Was essen Kanadier – Teil 3

von Peter Iden

FIDDLEHEADS 03LACHSE
Lachse sind zahlreich in Kanada, und es gibt kaum etwas, das mehr delikat ist, als das Fleisch eines freischwimmenden Lachses von der Pazifik-Küste von Kanada und Alaska. Aber das “richtige” Lachsfleisch ist sehr teuer und sehr schwer zu bekommen.
Die Lachs-Industrie der Welt (inklusive Kanada) ist heutzutage wegen der extrem hohen Nachfrage fast 100 % auf Lachsfarmen eingestellt. Was man in den Supermarkets findet ist daher nur “Farmlachs” von Atlantik-Lachsen. Selbst das Lachsfleisch aus British Columbia besteht oft aus Atlantik-Lachsen, weil diese leichter zu farmen sind als die Pazifik-Lachse.

Wenn man tatsächlich spezifisch “wildes” Pazifik-Lachsfleisch bekommen kann, dann kommt dieses von Lachsen, die ihre ersten Lebensjahre in Farmnetzen verbrachten, dann als junge Fische freigesetzt und als erwachsene Fische wieder eingefangen wurden.
Die Lachs-Industrie, als ein Multi-Milliardengeschäft ist selbstregulierend, und das ist katastrophal, denn eine solche Industrie beherrscht sämtliche Tricks, und kann die Gesetze und die Angaben korrekter Herkunftsquellen leicht manipulieren. Das passiert in vielen Geschäftszweigen genau so.
Ich hatte bereits in 2011 über die Lachse in Kanada im KanadaSpezialist geschrieben, und es hat sich auf diesem Gebiet seitdem nichts geändert:
https://www.kanadaspezialist.com/2011/02/22/tierwelt-kanada-die-lachse-teil-1/3679/
https://www.kanadaspezialist.com/2011/03/06/tierwelt-kanada-die-lachse-teil-2/3692/

SENF:
Kaum jemand weiß, dass Kanada das zweitgrößte Anbauland von Senfsaat ist.
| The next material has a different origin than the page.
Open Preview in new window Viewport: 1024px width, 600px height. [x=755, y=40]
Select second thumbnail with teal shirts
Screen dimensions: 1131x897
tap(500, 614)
Die meisten Senfproduzenten der Welt, inklusive des welt- berühmten Burgunder “Dijon-Senf” in Frankreich, benutzten kanadische Senfsaat als Basis für ihre Produkte. Kanadier und Amerikaner ziehen allerdings ihren geliebten milden gelben Senf vor, obwohl der braune Dijon-Senf auch in Kanada und den USA von der Firma Kraft produziert wird.
Drei der 40 weltweiten Sorten von Senfpflanzen wachsen in Kanada, hauptsächlich in den Prärie-Provinzen Alberta und Saskatchewan: gelb (milde); braun (heiß und würzig) und orientalisch (auch heiß und würzig).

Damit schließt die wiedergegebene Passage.